There is still something cool about getting an item, but just not as cool as it was.
 




Charlaquin

Goblin Queen (She/Her/Hers)
yes,

but you had rituals that transferred enchantments from one item to another?

What, we got some useless club, but it's +3 flaming? 8hrs later... Look my brand new +3 flaming greatbow.
The residuum you’d get out of disenchanting a magic item wasn’t enough to enchant another of the same rarity. It was functionally just a more flavorful version of buying and selling magic items in 3.Xe.
 

Vaalingrade

Legend
I've found the magic items have gotten progressively less exciting.

I've expounded on how magic items were one of my biggest disappointments in 4e, and in 5e, they're so... timid. Like even after making them optional, unbuyable (in any reasonable way) and locked to DM fiat, they still fear making them too powerful or interesting.

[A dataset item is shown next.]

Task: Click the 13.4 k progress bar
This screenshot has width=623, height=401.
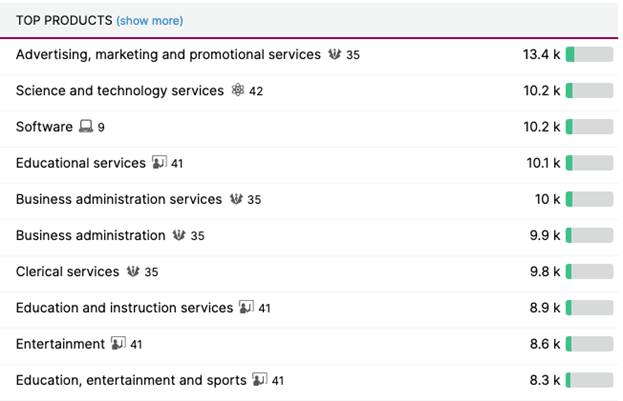Action: (x=589, y=55)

The bland, blank +X weapon is still there and even worse as they're not allowed above +3, most items are Long Rest locked, which is one of the problems which was a problem back in 4e, they aren't allowed to provide actual bonuses because bounded accuracy--meaning a booster item is usually useless to the characters that would want them because they set the score you've been pumping all game instead of giving a bonus, and then some of them have the outright gall to be 'minutes per long rest', requiring pointless bookkeeping in the game that simplified away bookkeeping that had a point.

And there's way fewer of them even a decade in.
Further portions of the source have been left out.